→ **TASK INSTRUCTIONS**
Each line from the one containing "Click 'decided an" to the end of the records should be copied exactly, and no other line.

→ **DATA TO EXAMINE**
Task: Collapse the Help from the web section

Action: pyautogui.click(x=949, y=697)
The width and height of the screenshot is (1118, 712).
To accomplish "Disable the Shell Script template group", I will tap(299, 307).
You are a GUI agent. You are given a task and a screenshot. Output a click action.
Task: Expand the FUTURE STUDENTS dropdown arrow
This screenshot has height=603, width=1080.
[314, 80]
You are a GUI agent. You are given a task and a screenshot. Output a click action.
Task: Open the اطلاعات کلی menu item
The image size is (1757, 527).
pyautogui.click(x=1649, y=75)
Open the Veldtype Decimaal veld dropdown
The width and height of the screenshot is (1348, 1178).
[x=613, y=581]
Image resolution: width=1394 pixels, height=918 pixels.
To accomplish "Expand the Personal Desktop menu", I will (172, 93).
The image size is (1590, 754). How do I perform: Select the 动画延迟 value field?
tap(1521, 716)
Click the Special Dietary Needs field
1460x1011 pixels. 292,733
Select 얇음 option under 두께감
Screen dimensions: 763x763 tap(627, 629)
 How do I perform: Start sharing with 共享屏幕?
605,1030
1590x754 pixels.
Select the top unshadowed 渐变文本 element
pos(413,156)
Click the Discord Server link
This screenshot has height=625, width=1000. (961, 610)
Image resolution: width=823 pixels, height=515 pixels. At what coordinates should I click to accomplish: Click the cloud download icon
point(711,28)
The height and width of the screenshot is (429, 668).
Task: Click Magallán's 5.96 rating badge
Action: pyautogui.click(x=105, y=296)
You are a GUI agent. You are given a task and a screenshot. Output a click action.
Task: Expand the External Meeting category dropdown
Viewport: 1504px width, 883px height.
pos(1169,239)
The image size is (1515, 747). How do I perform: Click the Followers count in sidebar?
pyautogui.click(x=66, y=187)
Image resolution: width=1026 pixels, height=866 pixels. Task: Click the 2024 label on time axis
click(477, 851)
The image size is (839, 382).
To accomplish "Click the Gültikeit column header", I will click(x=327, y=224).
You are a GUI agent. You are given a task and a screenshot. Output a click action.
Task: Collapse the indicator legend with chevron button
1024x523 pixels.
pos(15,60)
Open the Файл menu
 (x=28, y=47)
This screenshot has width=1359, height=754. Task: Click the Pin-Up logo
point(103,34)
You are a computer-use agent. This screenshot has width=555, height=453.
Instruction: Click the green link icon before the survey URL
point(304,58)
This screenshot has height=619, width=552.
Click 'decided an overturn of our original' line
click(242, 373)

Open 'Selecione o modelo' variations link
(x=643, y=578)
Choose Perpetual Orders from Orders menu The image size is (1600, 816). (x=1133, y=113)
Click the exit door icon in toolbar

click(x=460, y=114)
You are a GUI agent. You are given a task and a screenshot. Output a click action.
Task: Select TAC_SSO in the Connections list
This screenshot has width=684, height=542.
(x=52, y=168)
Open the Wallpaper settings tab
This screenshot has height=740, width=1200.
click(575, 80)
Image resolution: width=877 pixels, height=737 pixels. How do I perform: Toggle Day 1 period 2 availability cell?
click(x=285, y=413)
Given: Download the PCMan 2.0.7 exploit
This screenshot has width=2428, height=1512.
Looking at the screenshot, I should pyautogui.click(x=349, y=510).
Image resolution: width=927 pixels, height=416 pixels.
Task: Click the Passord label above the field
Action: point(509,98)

→ **ANSWER BOX**
Click 'decided an overturn of our original' line
click(242, 373)

Open 'Selecione o modelo' variations link
(x=643, y=578)
Choose Perpetual Orders from Orders menu The image size is (1600, 816). (x=1133, y=113)
Click the exit door icon in toolbar

click(x=460, y=114)
You are a GUI agent. You are given a task and a screenshot. Output a click action.
Task: Select TAC_SSO in the Connections list
This screenshot has width=684, height=542.
(x=52, y=168)
Open the Wallpaper settings tab
This screenshot has height=740, width=1200.
click(575, 80)
Image resolution: width=877 pixels, height=737 pixels. How do I perform: Toggle Day 1 period 2 availability cell?
click(x=285, y=413)
Given: Download the PCMan 2.0.7 exploit
This screenshot has width=2428, height=1512.
Looking at the screenshot, I should pyautogui.click(x=349, y=510).
Image resolution: width=927 pixels, height=416 pixels.
Task: Click the Passord label above the field
Action: point(509,98)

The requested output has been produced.